Experimental and computational studies of Zn (II) complexes structured with Schiff base ligands as the efficient catalysts for chemical fixation of CO2 into cyclic carbonates

The present work aimed at comparably studying the catalytic performance of Zn (II) complexes applied as the efficient catalysts in accelerating the transformation of CO2 into cyclic carbonates. The physicochemical properties of the synthesized complexes were determined by XRD, NMR, FT-IR, TGA, NH3-TPD, CO2-adsorption. The synthesized samples were found to possess the Lewis acid/basic sites derived from the zinc ions and nitrogencontaining ligands, which can synergistically catalyze the coupling reaction.
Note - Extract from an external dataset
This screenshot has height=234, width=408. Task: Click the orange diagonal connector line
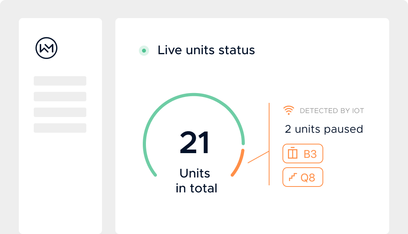click(258, 157)
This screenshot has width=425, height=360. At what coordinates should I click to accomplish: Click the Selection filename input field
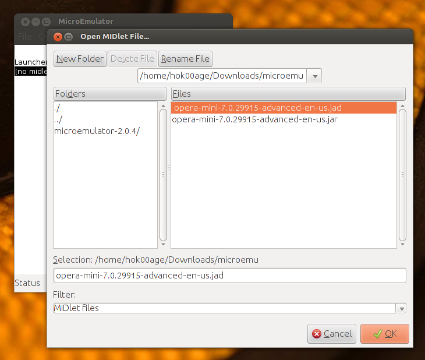pos(230,276)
In addition, the sample containing iodide ion ligands showed the highest catalytic performance compared with other Zn (II) complexes, suggesting that the amount and distribution of the Lewis acid sites were not the primary factors for determining the catalytic activity, and the difference in activity of halogen ion ligands (I-, Br-, Cl-) has a larger influence on the coupling process, which made the CO2 insertion and ring closure of the formed intermediate more easily occur when iodide ion ligands participated. It can be drawn that the catalytic activity of the Zn (II) complexes was simultaneously associated with halide ion ligands and substitution group of the ligand. Moreover, 98.62% conversion of epichlorohydrin (ECH) and 96.97% selectivity to chloropropene carbonate (TOF=56.65 h - 1) was achieved at the optimal operation parameters (110 degrees C, 2.5 MPa, 8 h, 1.25 wt.% catalyst of ECH). Furthermore, the proposed pathway of CO2 coupling with epoxide was confirmed by DFT calculation, with the result confirming that the process of epoxide ring opening was the key step for the coupling reaction.